RECORDS FOR THIS TASK >>
....................

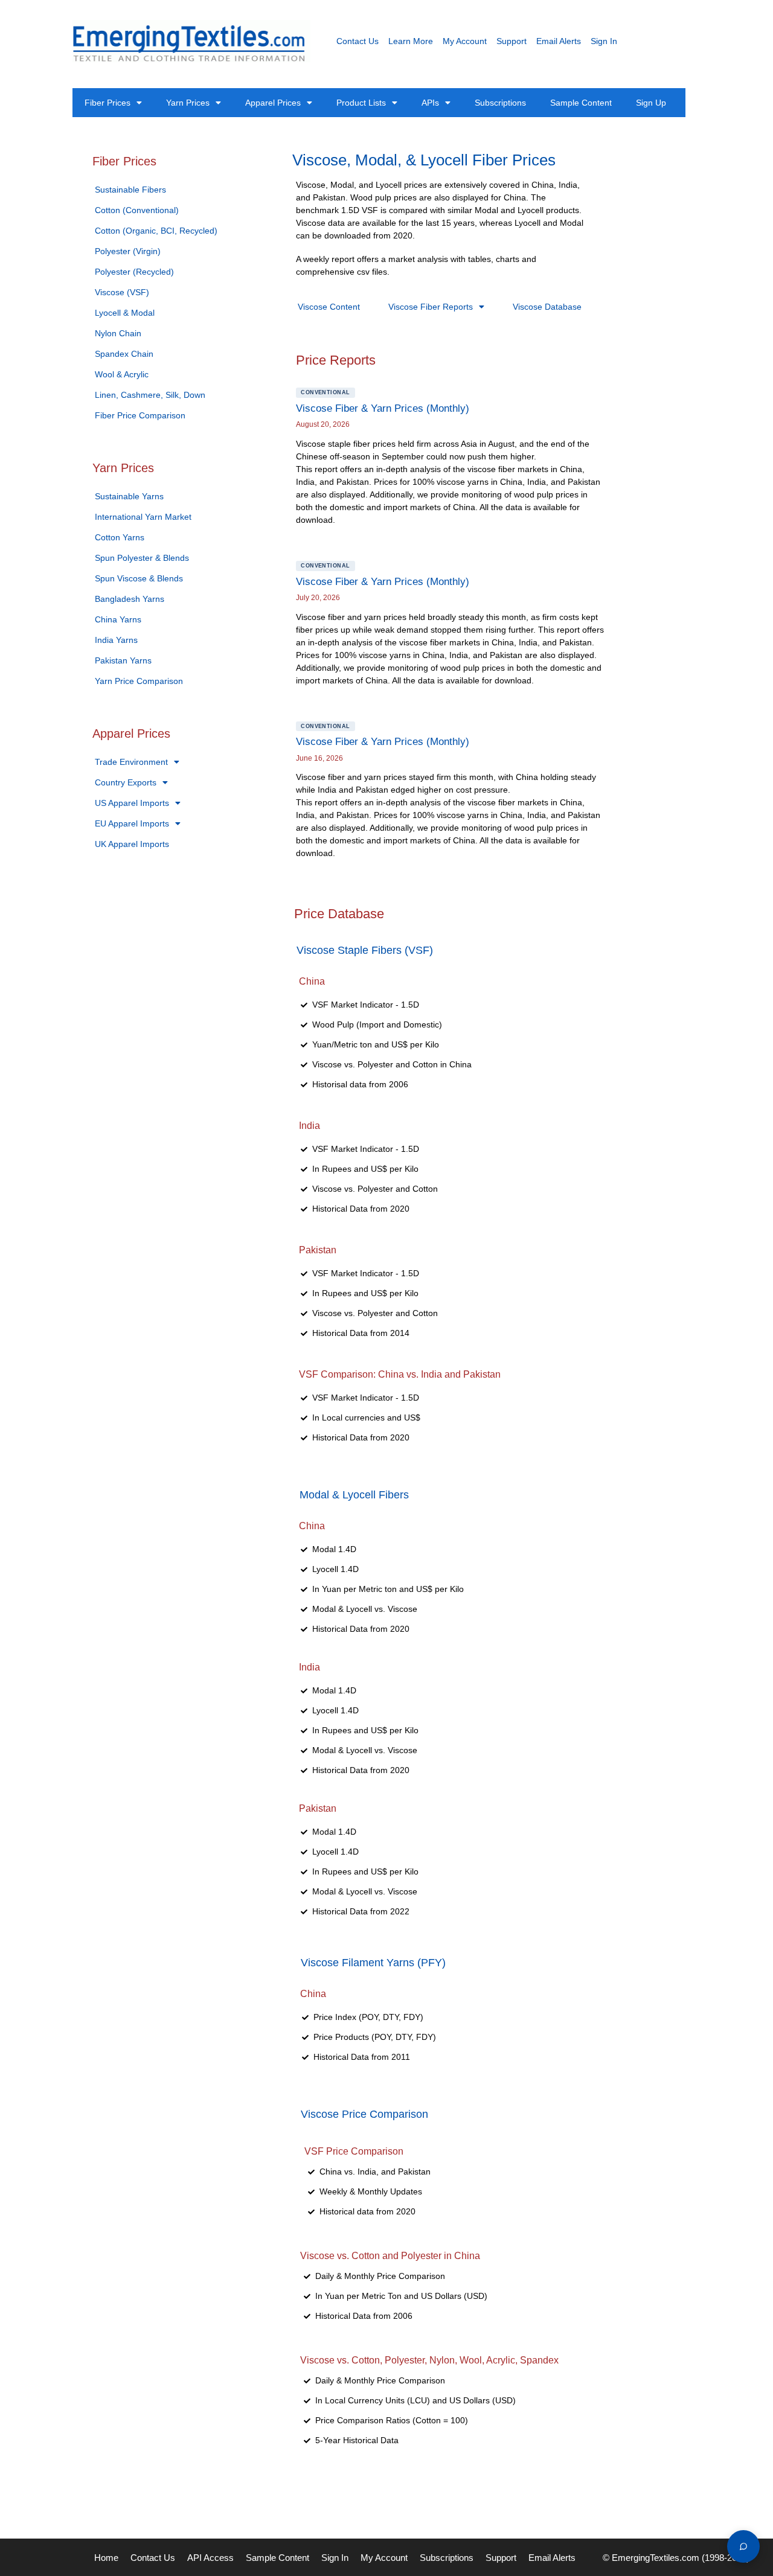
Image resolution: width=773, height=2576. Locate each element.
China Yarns (118, 619)
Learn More (410, 41)
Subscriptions (500, 102)
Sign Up (651, 102)
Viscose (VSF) (122, 292)
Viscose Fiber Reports (430, 307)
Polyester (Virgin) (128, 251)
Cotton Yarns (119, 537)
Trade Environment (131, 762)
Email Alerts (558, 41)
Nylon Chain (118, 333)
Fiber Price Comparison (140, 415)
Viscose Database (547, 307)
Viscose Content (329, 307)
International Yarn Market (143, 517)
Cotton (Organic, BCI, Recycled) (156, 230)
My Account (465, 41)
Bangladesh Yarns (129, 599)
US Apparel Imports (132, 803)
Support (511, 41)
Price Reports (336, 360)
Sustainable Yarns (129, 496)
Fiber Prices (107, 102)
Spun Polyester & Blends (142, 558)
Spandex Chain (124, 354)
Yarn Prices (188, 102)
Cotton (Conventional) (137, 210)
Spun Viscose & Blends (139, 578)
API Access (210, 2557)
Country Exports (125, 782)
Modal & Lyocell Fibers (354, 1495)
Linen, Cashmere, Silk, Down (150, 395)
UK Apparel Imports (132, 844)
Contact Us (357, 41)
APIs (430, 102)
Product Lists (361, 102)
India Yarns (116, 640)
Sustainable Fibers (130, 189)
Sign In (604, 41)
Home (106, 2557)
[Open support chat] (743, 2546)
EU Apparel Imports (132, 823)
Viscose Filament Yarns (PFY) (373, 1963)
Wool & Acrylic (122, 374)
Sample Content (581, 102)
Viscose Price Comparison (364, 2114)
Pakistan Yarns (123, 660)
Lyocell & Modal (125, 313)
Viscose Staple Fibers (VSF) (365, 950)
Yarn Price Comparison (139, 681)
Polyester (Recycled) (134, 271)
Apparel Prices (273, 102)
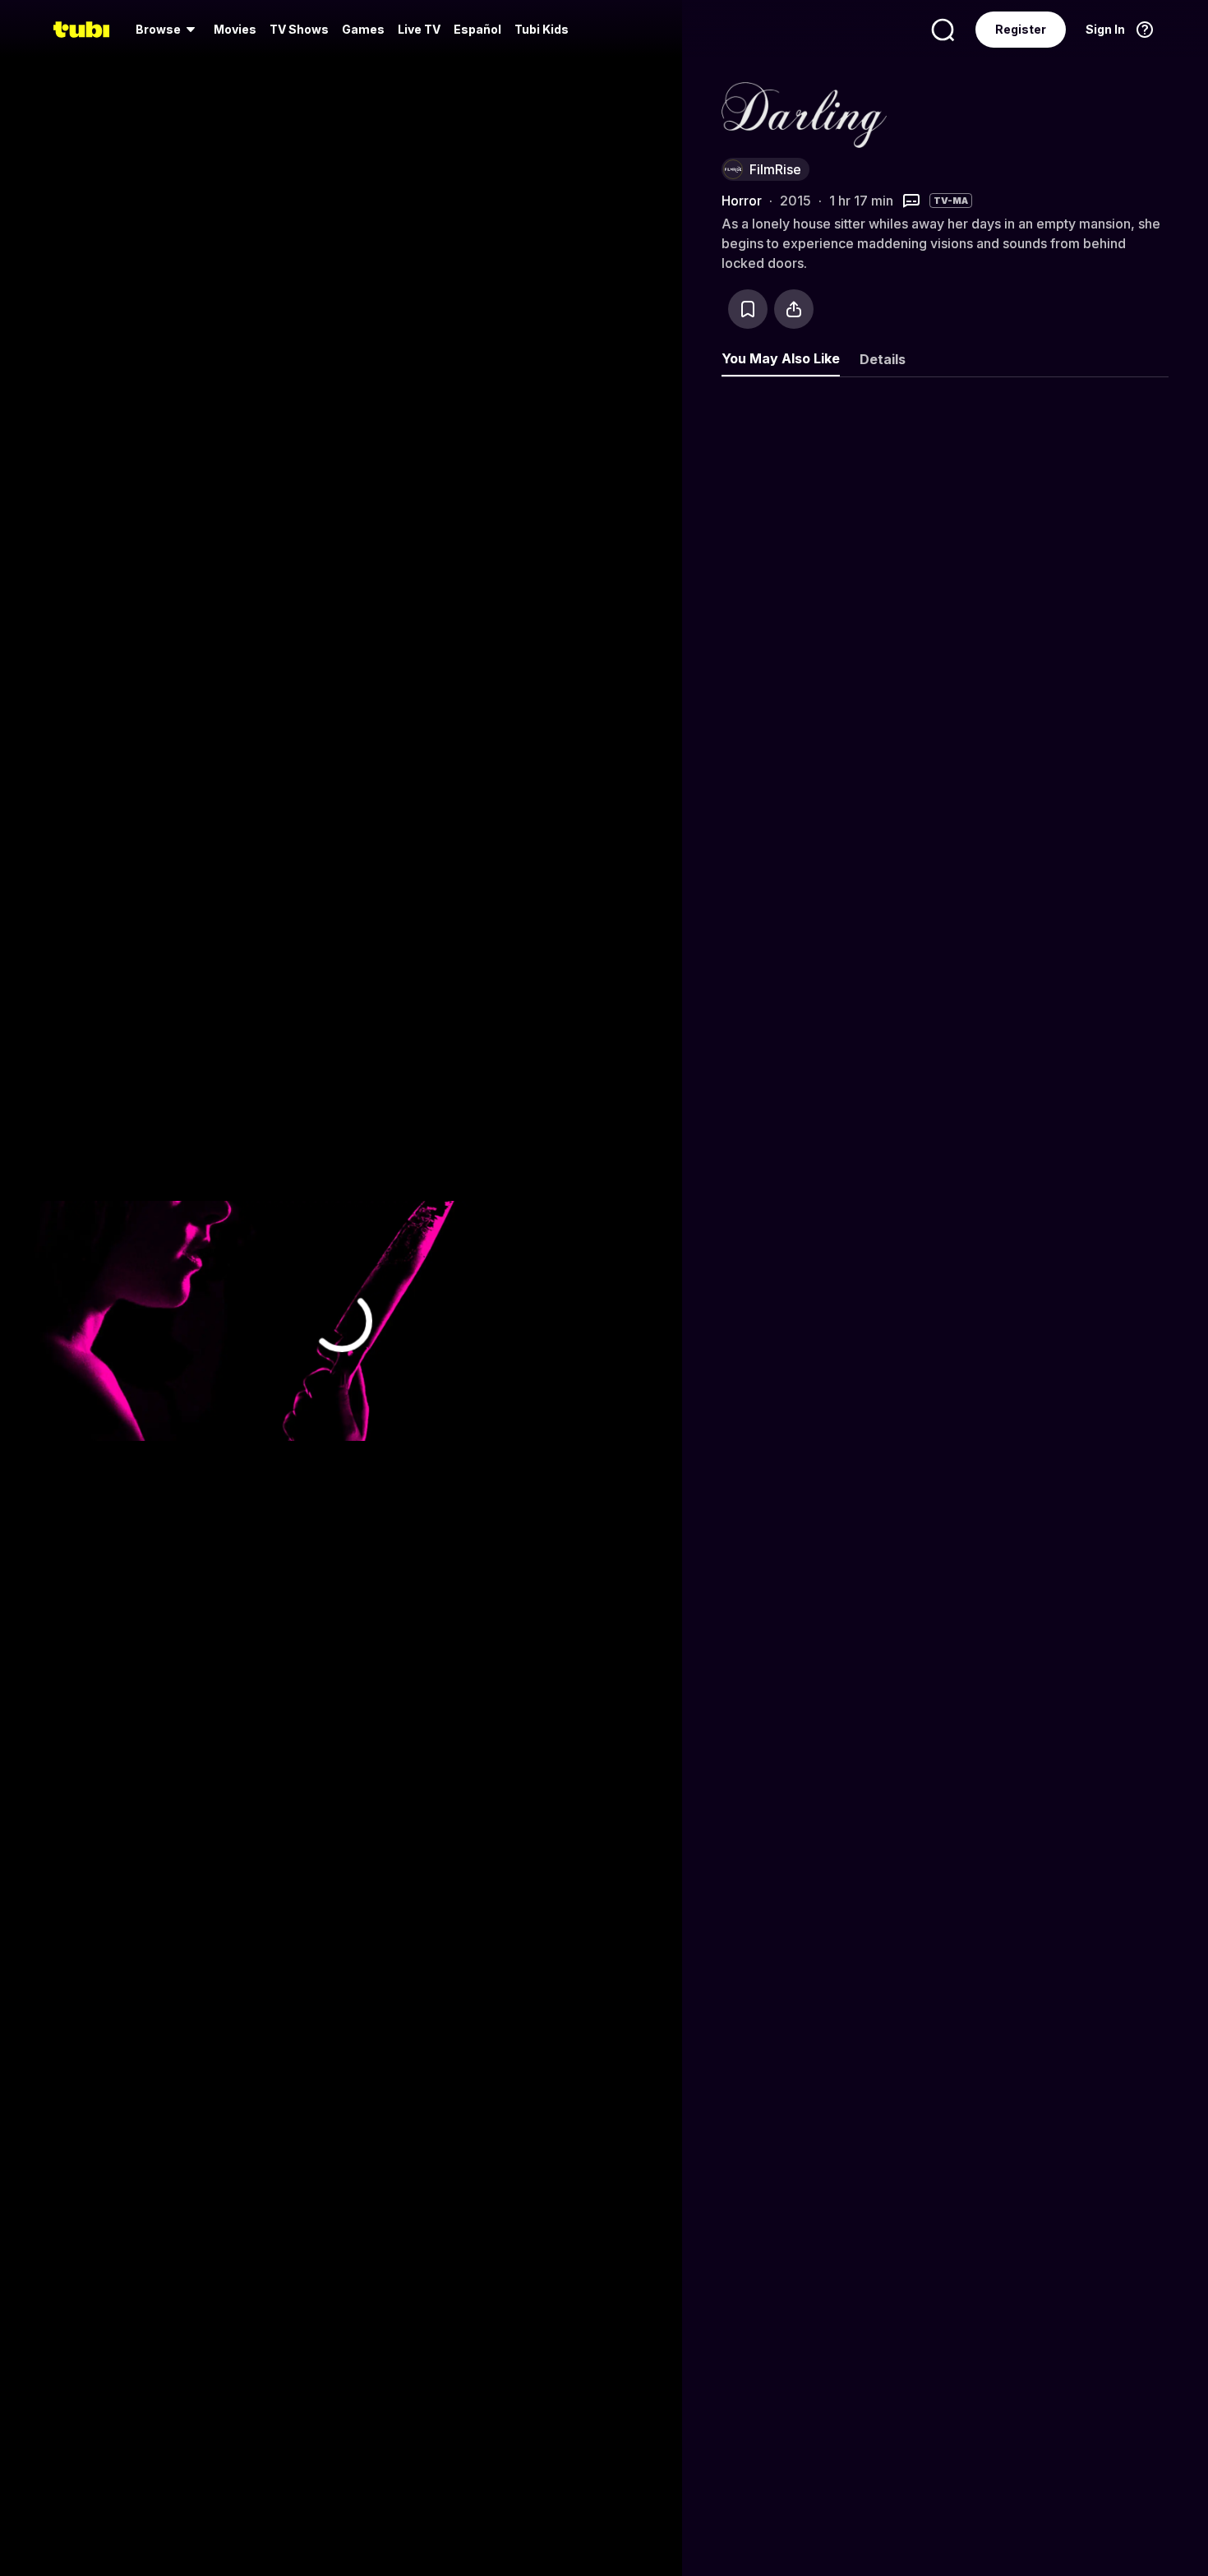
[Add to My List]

....................

TASK PROMPT >> Copy out all the records exactly, excluding pictures.

ANSWER SECTION >>
Image resolution: width=773, height=2576. Locate each element.
China Yarns (118, 619)
Learn More (410, 41)
Subscriptions (500, 102)
Sign Up (651, 102)
Viscose (VSF) (122, 292)
Viscose Fiber Reports (430, 307)
Polyester (Virgin) (128, 251)
Cotton Yarns (119, 537)
Trade Environment (131, 762)
Email Alerts (558, 41)
Nylon Chain (118, 333)
Fiber Price Comparison (140, 415)
Viscose Database (547, 307)
Viscose Content (329, 307)
International Yarn Market (143, 517)
Cotton (Organic, BCI, Recycled) (156, 230)
My Account (465, 41)
Bangladesh Yarns (129, 599)
US Apparel Imports (132, 803)
Support (511, 41)
Price Reports (336, 360)
Sustainable Yarns (129, 496)
Fiber Prices (107, 102)
Spun Polyester & Blends (142, 558)
Spandex Chain (124, 354)
Yarn Prices (188, 102)
Cotton (Conventional) (137, 210)
Spun Viscose & Blends (139, 578)
API Access (210, 2557)
Country Exports (125, 782)
Modal & Lyocell Fibers (354, 1495)
Linen, Cashmere, Silk, Down (150, 395)
UK Apparel Imports (132, 844)
Contact Us (357, 41)
APIs (430, 102)
Product Lists (361, 102)
India Yarns (116, 640)
Sustainable Fibers (130, 189)
Sign In (604, 41)
Home (106, 2557)
[Open support chat] (743, 2546)
EU Apparel Imports (132, 823)
Viscose Filament Yarns (PFY) (373, 1963)
Wool & Acrylic (122, 374)
Sample Content (581, 102)
Viscose Price Comparison (364, 2114)
Pakistan Yarns (123, 660)
Lyocell & Modal (125, 313)
Viscose Staple Fibers (VSF) (365, 950)
Yarn Price Comparison (139, 681)
Polyester (Recycled) (134, 271)
Apparel Prices (273, 102)
[Add to My List]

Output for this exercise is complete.